Tissue tek optimal

After treatments, the tissues were transferred to Tissue-Tek optimal cutting temperature (O.C.T, Sakura Finetek, Tokyo, Japan) compound to snap freeze for immunohistology. IHC was done as previously described [32 (link),34 (link)]. Briefly, 10 µm tissue sections were air-dried on the slide glasses (Matsunami Glass, Osaka, Japan) for 40 min at RT, then washed with tris-buffered saline with 0.1% Tween20 (1× TBST) for 10 min.
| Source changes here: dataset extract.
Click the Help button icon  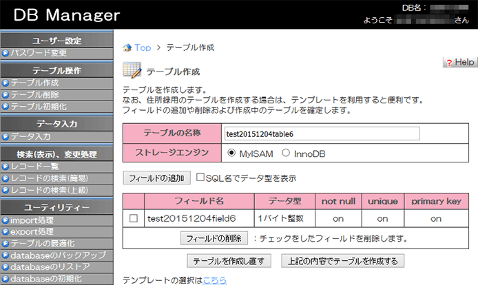459,62
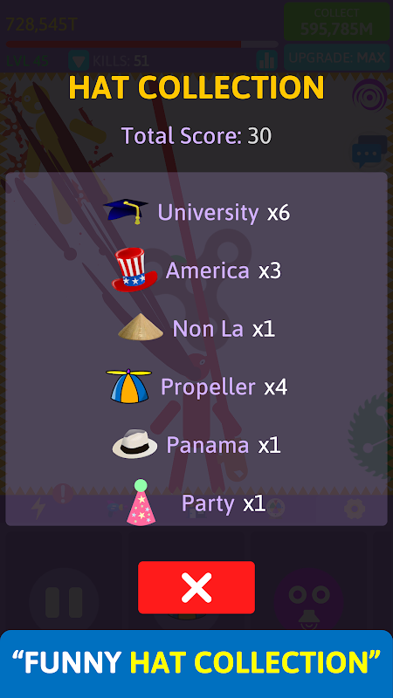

Tissues were blocked with 3% bovine serum albumin (BSA Gemini, Bio-Products, West Sacramento, CA, U.S.A.)/1× TBST for 1 h followed by overnight incubation with vimentin diluted at 1:300 (Abcam, Cat. No.: ab92547, Lot No.: GR3186827-13) and cytokeratin-18 diluted at 1:800 (Abcam, Cat. No: ab668, Lot No: GR3196069-6) in 3% BSA/1× TBST at 4°C. The next day, tissues were washed 3 times with 1× TBST for 10 min each, then treated with secondary antibodies diluted at 1:1000 (Alexa Fluor® 488, Abcam, Cat. No.: ab150073, Lot: GR269274-4 and Alexa Fluor™ 594, Invitrogen, Cat. No.: A11005, Lot: 2179228, respectively) in 3% BSA/1× TBST for 3 h at RT. Then, tissues were stained with NucBlue™ Fixed Cell ReadyProbes™ (DAPI, Invitrogen, Cat. No: R37606, Lot No: 2216969) for 5 min, and washed 3 times with 1× TBST for 10 min each. The images were taken with a Keyence microscope (Keyence Corp., Osaka, Japan).